For four decades, in movies such as Platoon, Wall Street, JFK and his latest film, Snowden — a hot-button thriller about former National Security Agency contractor Edward Snowden (Joseph Gordon-Levitt) — Stone’s gaze as a filmmaker has been relentlessly turned outward. But as intensely engaged as he is with the world around him, Stone is also prone to looking at himself and his own work.

“I’m not one of those people who doesn’t reflect,” the filmmaker, who just turned 70, said on a recent afternoon in Los Angeles. “I recently read a profile of a director — I won’t say who but a man who’s done a lot of good work — and he professed he was just unanalytical of his work, which surprised me. I think it’s interesting to go back and probe. My life in movies is the growth of my consciousness. Every year was an expansion in some way.”

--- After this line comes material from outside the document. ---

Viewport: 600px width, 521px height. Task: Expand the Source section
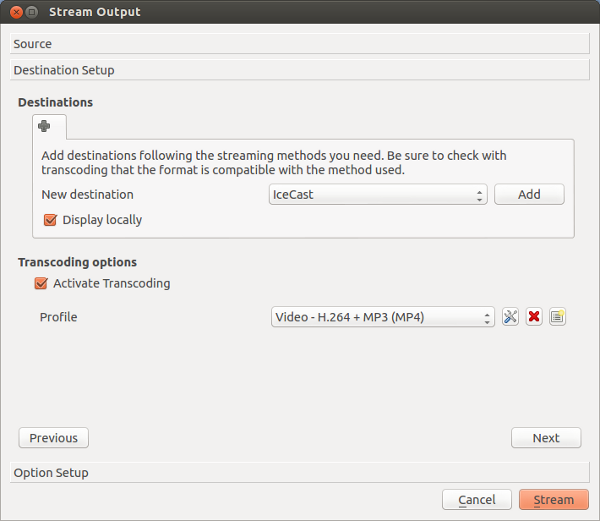pos(300,44)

One of Hollywood’s most consistent lightning rods for controversy, Stone, who has won two Oscars for directing, has been celebrated as a fearless cinematic truth-teller and castigated as a reckless provocateur — sometimes for the same film. He has never been one to soft-pedal his views, no matter how incendiary or contentious; he recently said in a CNN interview that the hacking of the Democratic National Committee that US officials and security experts say might have involved Russia was “probably an inside job”.

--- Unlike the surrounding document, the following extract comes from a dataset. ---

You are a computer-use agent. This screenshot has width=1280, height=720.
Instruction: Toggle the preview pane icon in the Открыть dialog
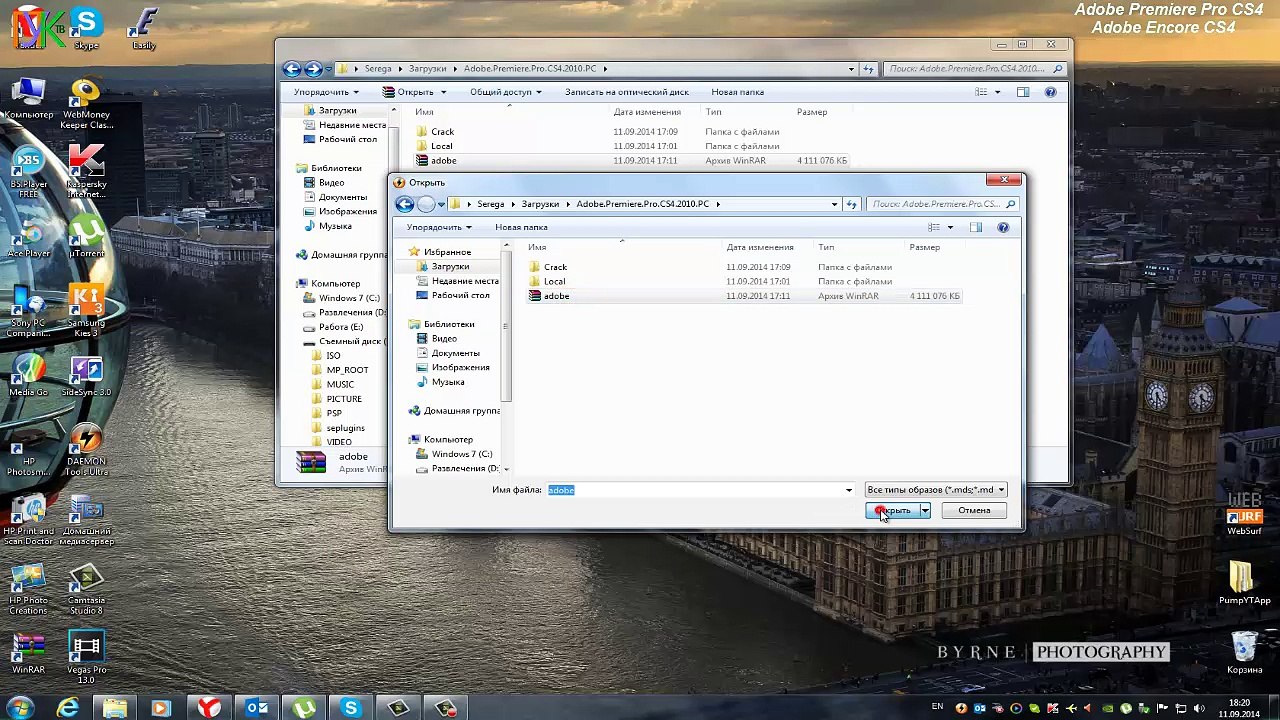976,227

Over a long discussion, Stone looked back with unflinching candour on the highs and lows of his career.

“I never thought I’d make it to 70,” he said. “We’ll see where we go from here.”

 

THE HAND (1981)

After serving in Vietnam, for which he was awarded the Bronze Star and the Purple Heart, Stone studied film at New York University and set out to make his mark as a cinematic storyteller. But even though he made a splash with his Oscar-winning screenplay for 1978’s Midnight Express, he was still struggling to establish himself as a director when he made this psychological horror film about a comic book artist (Michael Caine) whose accidentally severed hand goes on a killing rampage.

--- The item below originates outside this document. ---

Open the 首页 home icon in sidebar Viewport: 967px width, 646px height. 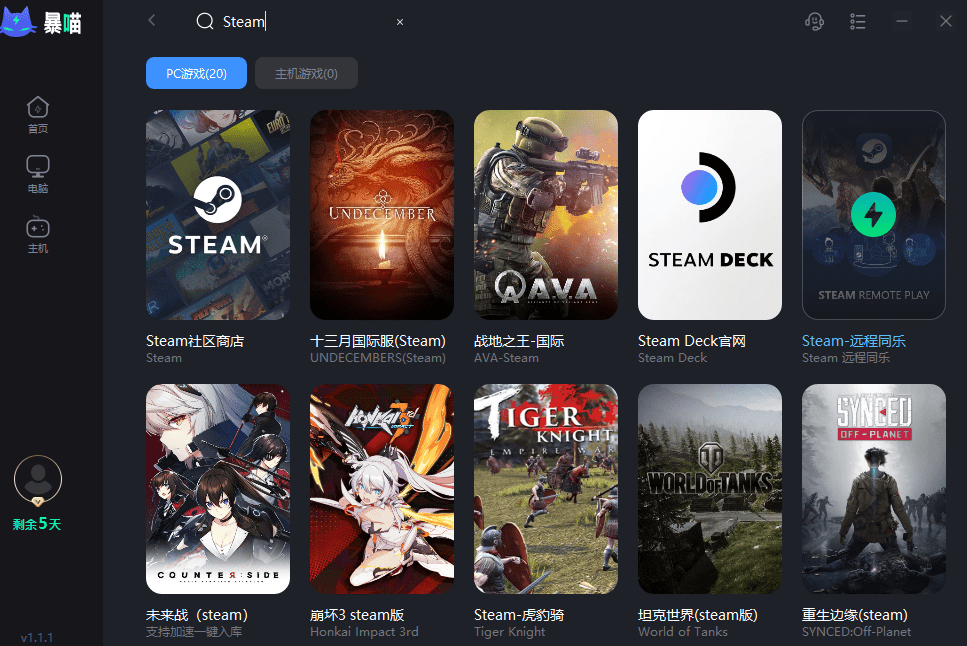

“It was my chance to direct. Horror films were a way many young directors thought they could make an impression. It was a psychological thriller but I got a lot of pressure to make it into a horror film. That’s the nature of the business, and when you’re a young man, you sometimes bow to that pressure.

“The movie is interesting to watch. It’s about paranoia, which we know is abundant in the modern world. But it was not a hit. The attacks were pretty heavy. My career was blighted at that point. It was another setback. I was hurt. But I learnt.”

 

PLATOON (1986)

Stone poured his personal experience as an infantryman in Vietnam into this harrowing war movie about a young soldier (Charlie Sheen) whose idealism is stripped away by the horrors of combat. Released just months after his political thriller Salvador, Platoon was a box office smash and earned seven Oscar nominations, winning the best picture and director prizes.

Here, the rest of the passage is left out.